TEXTO PARA LEITURA:
********

Crítica sobre o filme "Confusões em Família":

Wally Soares
Confusões em Família Por Wally Soares
| Data: 07/06/2010
Confusões em Família poderia ter sido apenas mais uma comédia independente americana, como tantas outras que se rotulam, seguem estereótipos e fingem ser sobre algo muito mais profundo do que realmente são. Não é, portanto, o caso deste filme escrito e dirigido por Raymond De Felitta. Charmoso na abordagem, inspirado nos conflitos e altamente introspectivo no retrato de seus personagens, a película oscila drama e comédia na dose certa e, entre lugares-comuns e surpresas deliciosas, acaba se firmando como um longa-metragem realmente original e, principalmente, honesto no que tem a dizer acerca das dinâmicas familiares cada vez mais desequilibradas e multiculturais da sociedade atual.

A família em questão é a Rizzo, cujo patriarca é Vince (Andy Garcia). Guarda de prisão, Vince não deixa transparecer para a família que seu sonho é ser ator e, portanto, participa de aulas de atuação secretamente. Lá, ele conhece a aspirante a atriz Molly (Emily Mortimer), e recebe como dever do professor um trabalho sobre segredos. E disso sua família entende. Sua esposa, Joyce, é controladora, estressada e logo se vê atraída pelo jovem Tony (Steven Strait), ex-presidiário que Vince leva para sua casa. Com a chegada do verão, a filha mais velha, Vivian (Dominik García-Lorido), é chamada para passar a temporada em casa – e chega com sua parcela de omissões – ao passo que o filho mais novo, Vince Jr. (Ezra Miller), revela uma obsessão sadia por mulheres gordas. Nas trivialidades da rotina, os integrantes da família aos poucos começam a bater de frente um com o outro.

********

DADOS EXTRAÍDOS:
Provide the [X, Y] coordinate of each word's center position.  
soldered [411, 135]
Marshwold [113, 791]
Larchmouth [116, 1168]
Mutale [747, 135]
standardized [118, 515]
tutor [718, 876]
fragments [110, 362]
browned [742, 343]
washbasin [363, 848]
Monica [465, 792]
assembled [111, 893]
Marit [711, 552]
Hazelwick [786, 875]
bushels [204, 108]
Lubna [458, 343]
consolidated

********

ENUNCIADO DA TAREFA:
Segundo a crítica do filme "Confusões em Família", qual é a profissão de Vince? A listagem não tem relação com a crítica.

SOLUÇÃO DO PROBLEMA:
Vince é guarda de prisão.